● ASSIGNMENT
Scan the data beneath this task and copy each line that includes "will".

● DATA LISTING
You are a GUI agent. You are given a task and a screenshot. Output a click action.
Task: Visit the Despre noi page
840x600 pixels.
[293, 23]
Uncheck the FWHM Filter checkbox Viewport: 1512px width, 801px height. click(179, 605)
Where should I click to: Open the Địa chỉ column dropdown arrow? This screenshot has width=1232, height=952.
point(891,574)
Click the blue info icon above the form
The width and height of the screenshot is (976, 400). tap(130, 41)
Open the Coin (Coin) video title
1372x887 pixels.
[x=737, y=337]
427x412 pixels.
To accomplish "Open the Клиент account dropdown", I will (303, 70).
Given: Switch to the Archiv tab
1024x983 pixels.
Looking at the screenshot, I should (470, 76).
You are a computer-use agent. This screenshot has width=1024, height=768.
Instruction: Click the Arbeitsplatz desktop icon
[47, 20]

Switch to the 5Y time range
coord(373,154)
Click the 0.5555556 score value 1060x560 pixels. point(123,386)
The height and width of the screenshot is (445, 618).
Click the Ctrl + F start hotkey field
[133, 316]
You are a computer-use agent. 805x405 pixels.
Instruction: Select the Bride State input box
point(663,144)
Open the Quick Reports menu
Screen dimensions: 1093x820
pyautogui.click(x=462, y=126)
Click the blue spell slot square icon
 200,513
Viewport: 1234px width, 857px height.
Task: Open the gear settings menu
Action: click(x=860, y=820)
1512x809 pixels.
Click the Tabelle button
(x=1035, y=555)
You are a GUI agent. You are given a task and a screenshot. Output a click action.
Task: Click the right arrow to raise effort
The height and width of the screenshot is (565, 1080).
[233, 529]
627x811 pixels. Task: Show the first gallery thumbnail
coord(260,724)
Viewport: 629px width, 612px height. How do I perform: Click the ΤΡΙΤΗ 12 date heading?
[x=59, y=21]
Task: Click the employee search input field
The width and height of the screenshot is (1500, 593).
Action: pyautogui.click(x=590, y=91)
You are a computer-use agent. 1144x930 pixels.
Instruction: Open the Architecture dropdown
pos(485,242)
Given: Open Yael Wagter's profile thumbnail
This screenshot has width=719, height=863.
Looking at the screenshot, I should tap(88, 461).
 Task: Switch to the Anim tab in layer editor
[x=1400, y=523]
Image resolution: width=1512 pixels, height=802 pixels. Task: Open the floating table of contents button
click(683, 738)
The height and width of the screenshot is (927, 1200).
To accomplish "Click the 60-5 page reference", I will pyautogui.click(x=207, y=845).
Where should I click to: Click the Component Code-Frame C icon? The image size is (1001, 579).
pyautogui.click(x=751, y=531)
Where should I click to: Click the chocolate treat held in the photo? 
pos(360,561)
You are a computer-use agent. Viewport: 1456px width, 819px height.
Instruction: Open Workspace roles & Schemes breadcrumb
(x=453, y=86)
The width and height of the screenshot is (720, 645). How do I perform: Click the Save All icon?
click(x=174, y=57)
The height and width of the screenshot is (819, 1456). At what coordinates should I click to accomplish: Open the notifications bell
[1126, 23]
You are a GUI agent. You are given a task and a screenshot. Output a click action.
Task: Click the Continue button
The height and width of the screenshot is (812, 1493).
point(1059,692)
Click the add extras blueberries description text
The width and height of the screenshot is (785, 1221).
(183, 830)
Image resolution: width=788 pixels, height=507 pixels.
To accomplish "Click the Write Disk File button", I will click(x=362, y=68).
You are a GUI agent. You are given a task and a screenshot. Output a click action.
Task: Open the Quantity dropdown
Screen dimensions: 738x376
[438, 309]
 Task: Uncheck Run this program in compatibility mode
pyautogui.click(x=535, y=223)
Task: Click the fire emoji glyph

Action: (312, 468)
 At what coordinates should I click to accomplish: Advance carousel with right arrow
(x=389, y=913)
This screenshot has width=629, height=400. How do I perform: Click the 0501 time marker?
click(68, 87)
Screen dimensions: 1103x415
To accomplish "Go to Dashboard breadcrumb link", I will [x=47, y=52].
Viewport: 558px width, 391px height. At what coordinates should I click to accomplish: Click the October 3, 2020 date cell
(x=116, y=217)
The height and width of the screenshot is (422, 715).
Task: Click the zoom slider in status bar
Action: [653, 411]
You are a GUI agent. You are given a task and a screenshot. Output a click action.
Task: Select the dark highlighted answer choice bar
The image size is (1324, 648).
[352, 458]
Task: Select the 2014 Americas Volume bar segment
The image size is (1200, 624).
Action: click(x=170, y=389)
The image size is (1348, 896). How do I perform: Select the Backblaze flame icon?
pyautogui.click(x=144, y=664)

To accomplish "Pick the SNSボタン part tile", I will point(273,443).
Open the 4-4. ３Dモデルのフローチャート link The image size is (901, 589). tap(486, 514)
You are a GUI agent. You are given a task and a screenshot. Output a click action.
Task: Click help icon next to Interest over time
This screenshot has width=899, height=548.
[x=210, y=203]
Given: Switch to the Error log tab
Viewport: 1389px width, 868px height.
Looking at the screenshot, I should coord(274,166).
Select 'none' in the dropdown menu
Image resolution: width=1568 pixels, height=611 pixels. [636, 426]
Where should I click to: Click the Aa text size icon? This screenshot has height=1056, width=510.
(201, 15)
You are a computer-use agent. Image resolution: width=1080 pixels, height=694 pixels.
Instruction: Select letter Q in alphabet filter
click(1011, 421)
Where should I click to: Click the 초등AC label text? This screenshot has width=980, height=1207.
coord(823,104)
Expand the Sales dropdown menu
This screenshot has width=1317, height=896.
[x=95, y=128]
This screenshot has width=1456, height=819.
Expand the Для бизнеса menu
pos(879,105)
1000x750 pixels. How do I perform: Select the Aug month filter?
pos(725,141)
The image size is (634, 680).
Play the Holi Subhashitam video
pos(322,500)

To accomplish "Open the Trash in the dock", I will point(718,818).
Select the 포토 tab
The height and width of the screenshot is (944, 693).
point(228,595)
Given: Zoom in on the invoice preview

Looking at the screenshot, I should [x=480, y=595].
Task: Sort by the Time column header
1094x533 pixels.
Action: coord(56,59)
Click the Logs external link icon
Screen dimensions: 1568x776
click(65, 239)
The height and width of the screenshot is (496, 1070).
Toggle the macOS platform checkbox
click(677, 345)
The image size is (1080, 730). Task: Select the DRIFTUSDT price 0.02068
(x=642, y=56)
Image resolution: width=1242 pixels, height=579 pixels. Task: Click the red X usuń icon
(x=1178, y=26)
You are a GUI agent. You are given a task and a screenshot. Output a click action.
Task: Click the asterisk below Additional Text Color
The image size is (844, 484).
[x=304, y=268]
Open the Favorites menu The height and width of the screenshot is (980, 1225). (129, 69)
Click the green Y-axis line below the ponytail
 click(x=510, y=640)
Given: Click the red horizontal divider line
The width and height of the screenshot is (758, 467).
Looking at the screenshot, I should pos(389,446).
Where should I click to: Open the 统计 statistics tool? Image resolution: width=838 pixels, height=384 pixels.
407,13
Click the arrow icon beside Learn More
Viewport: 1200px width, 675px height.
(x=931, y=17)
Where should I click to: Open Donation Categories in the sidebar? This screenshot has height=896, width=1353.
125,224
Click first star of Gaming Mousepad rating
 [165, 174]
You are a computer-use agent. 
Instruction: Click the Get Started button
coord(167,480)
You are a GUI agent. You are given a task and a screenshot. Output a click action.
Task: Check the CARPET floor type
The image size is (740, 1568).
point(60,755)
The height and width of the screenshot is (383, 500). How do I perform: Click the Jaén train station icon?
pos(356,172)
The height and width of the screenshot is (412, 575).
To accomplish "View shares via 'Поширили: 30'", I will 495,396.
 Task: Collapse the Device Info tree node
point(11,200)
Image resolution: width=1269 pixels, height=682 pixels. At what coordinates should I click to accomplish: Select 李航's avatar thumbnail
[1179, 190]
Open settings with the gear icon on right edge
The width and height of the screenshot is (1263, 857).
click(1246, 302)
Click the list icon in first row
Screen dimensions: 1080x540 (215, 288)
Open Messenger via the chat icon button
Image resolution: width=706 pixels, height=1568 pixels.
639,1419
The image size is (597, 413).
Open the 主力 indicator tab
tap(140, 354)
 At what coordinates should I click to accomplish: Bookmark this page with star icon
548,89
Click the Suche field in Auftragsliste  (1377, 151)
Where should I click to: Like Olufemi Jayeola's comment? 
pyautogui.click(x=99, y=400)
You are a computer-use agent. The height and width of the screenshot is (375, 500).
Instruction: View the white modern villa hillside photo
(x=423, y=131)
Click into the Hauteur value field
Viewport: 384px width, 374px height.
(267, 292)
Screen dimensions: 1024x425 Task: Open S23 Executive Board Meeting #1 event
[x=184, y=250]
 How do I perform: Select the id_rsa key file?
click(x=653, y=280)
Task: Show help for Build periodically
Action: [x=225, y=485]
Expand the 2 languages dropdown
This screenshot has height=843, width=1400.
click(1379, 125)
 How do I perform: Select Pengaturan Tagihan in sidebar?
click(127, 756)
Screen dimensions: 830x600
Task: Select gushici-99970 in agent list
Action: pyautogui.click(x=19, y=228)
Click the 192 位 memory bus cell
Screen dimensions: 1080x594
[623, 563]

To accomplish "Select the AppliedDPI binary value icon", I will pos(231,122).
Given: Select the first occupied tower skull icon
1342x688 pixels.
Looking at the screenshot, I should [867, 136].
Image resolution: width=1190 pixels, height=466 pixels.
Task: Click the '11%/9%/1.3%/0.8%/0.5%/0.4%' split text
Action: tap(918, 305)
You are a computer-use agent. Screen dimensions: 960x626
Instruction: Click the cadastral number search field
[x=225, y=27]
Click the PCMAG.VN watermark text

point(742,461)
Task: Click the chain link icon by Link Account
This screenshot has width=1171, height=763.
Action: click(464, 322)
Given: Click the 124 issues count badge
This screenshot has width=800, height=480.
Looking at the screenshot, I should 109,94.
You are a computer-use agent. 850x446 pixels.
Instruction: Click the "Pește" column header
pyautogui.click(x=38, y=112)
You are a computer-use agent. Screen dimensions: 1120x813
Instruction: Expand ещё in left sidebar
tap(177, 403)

● TASK RESPONSE
To accomplish "Open the Клиент account dropdown", I will (303, 70).
To accomplish "Click the 60-5 page reference", I will pyautogui.click(x=207, y=845).
To accomplish "Click the Write Disk File button", I will click(x=362, y=68).
To accomplish "Go to Dashboard breadcrumb link", I will [x=47, y=52].
To accomplish "Pick the SNSボタン part tile", I will point(273,443).
To accomplish "Open the Trash in the dock", I will point(718,818).
To accomplish "View shares via 'Поширили: 30'", I will 495,396.
To accomplish "Select the AppliedDPI binary value icon", I will pos(231,122).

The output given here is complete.